── Page extract ──
Some people argue we have already suffered our devaluation with DXY falling from 124 to 77.  That is a big hit in our purchasing power thank goodness that cheap debt helped us buy stuff because we certainly couldnt affored it with our currency. Heck, Yen was 130 several years ago now 89
Canadian Collar was 60-70 cents now close to par
Euro was 90 cents now $1.45.  The sad thing is, Japan will have a hard time as will Europe exporting their way to growth with strong currencies.  They better learn how to shop like Americans. If SDRs do become the new currency, go long auto rifles with night scope technology.
PW:
One thing they can exploit (especially the chinese): Asian governments are much heavier handed than the US, or at least have the ability to manipulate the economy without a bunch of free market fundamentalists getting all up in arms.  So, they can exploit a different kind of regulatory imbalance.

One of the biggest, costliest aspects of pharma and medical development in the US is the IP side of things.  In the US, you can’t do a medical or biotech startup the way you can do a software one, because there are so many regulatory and IP hurdles.  There are lots of huge players that have regulatory capture.  There is a government agency that can completely shut you down.  (Imagine if we had that in software - a Federal Software Commission that could tell Google or Amazon, “Nope, you can’t do that”.)

Anyways, the Chinese have no regard for IP, and their regulatory capture is a much purer free market.  (If you have the capital, you can bribe any official you want!)  They also have zero regulations on animal and human testing, and there is no massive religious wingnut base to protest stem cell/embryonic research.  The government can easily create laws and define jurisprudence that draw lines in ethical areas that are murky and gray in the West.

Put 2+2 together, and what you have is China as the future source of biotech and medical innovation, the same way that American has been the center of electronics and software.  If I had 50 mil, I would actively be looking to build a gigantic Chinese biotech incubator.  Think of all the Chinese PhDs we deny H1Bs to every year!  Harvest that contact info, put all those brains in a posh research campus, develop biotech cures to solve all of China’s pollution-related illnesses and ingratiate yourself to the populace and the government… and license the tech to the West (or sell medical tourism packages).  It’s pure gold.

if SDRs do become the new currency, go long auto rifles with night scope technology.

That has been my conclusion as well.  I don’t see any way out for the US except to inflate our way out of it, and strong-arm the Chinese into compliance.  Meanwhile more middle class here recedes into lower class, and general law & order takes a hit.  I already have a Mossberg 590 but I need a scope for it, and I’m saving up for my .357 mag.
───
── Records shown ──
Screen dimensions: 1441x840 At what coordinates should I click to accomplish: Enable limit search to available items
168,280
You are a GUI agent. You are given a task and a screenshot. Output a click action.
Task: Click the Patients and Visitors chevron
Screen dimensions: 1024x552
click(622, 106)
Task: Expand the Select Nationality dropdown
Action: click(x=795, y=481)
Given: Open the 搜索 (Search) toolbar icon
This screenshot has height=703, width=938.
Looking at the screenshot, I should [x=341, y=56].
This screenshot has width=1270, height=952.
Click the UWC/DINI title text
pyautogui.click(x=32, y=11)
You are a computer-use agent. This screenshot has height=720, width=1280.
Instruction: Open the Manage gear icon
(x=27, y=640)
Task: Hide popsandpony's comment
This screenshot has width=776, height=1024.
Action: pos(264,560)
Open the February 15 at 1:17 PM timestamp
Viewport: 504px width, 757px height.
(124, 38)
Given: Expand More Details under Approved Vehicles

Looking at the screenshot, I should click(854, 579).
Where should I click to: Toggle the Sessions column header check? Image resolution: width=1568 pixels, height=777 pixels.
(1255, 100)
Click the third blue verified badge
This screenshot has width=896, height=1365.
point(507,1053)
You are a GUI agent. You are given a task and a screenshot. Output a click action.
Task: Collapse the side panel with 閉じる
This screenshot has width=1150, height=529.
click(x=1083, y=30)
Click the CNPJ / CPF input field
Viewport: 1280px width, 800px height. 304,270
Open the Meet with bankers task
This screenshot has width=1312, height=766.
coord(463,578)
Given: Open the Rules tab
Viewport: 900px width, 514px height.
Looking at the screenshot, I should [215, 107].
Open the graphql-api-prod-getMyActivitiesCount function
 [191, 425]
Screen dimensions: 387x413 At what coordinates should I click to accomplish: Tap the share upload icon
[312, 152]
───
-- Check your understanding --
[1] Reproduce the part of the currency discussion that opens with the words containing "Anyways, the Chinese" and closes with "in the West.".
[2] Decide whether each statement agrees with the currency discussion. Answer yes or no, and quote the deciding words of the text. (a) The Euro went from 90 cents to $1.45. (b) The writer of the final paragraph already owns a .357 mag. (c) The Chinese have strict regulations on animal and human testing.

-- Results by task --
[1]
Anyways, the Chinese have no regard for IP, and their regulatory capture is a much purer free market.  (If you have the capital, you can bribe any official you want!)  They also have zero regulations on animal and human testing, and there is no massive religious wingnut base to protest stem cell/embryonic research.  The government can easily create laws and define jurisprudence that draw lines in ethical areas that are murky and gray in the West.

[2]
(a) Yes: "Euro was 90 cents now $1.45"
(b) No: "I’m saving up for my .357 mag."
(c) No: "They also have zero regulations on animal and human testing"